-- start Data supplied --
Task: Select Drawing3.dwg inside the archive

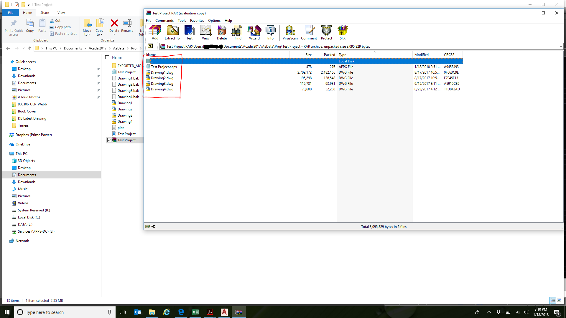Action: [x=162, y=84]
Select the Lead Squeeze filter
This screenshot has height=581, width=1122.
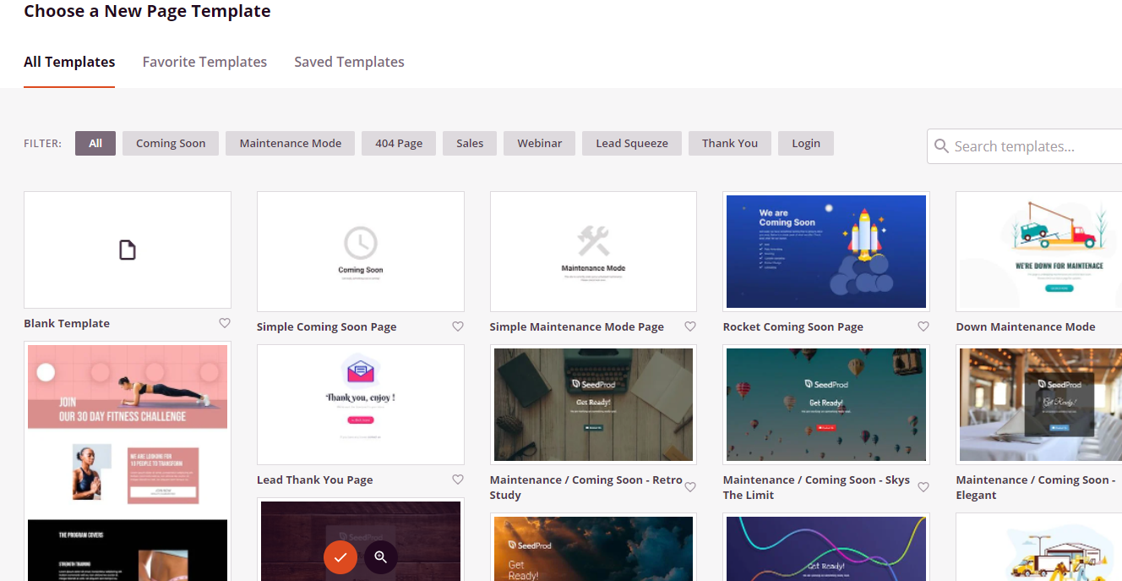[632, 143]
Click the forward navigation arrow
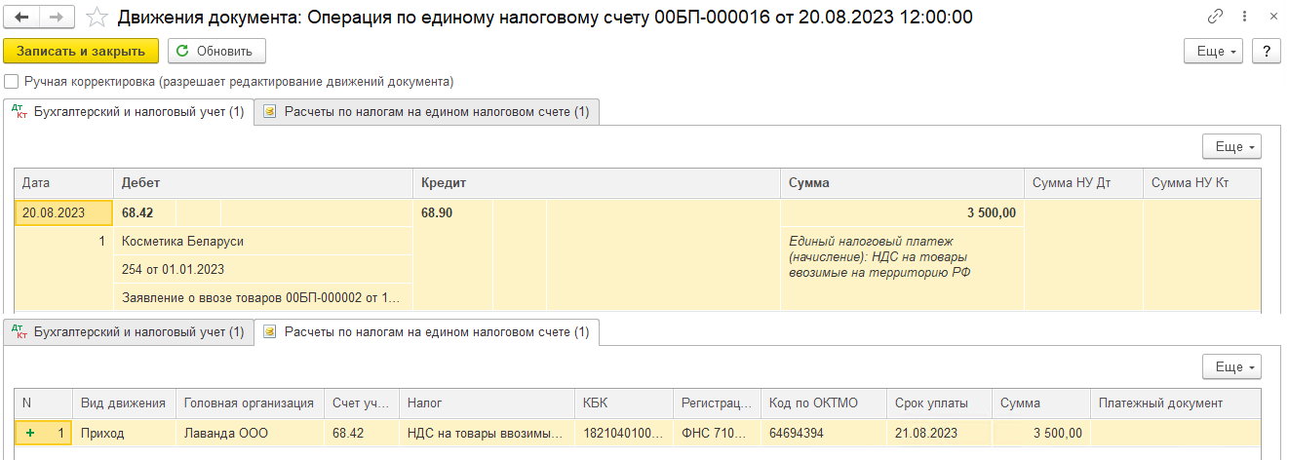 tap(56, 18)
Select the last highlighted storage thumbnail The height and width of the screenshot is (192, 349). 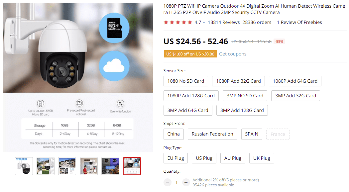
-- end Data supplied --
Short exercise
Update the records by replacing "Select" with "Choose" everywhere it appears, leaving all other text unchanged. Leave the pictures out of your answer.

Final answer
Task: Choose Drawing3.dwg inside the archive

Action: [x=162, y=84]
Choose the Lead Squeeze filter
This screenshot has height=581, width=1122.
[632, 143]
Click the forward navigation arrow
 tap(56, 18)
Choose the last highlighted storage thumbnail The height and width of the screenshot is (192, 349). 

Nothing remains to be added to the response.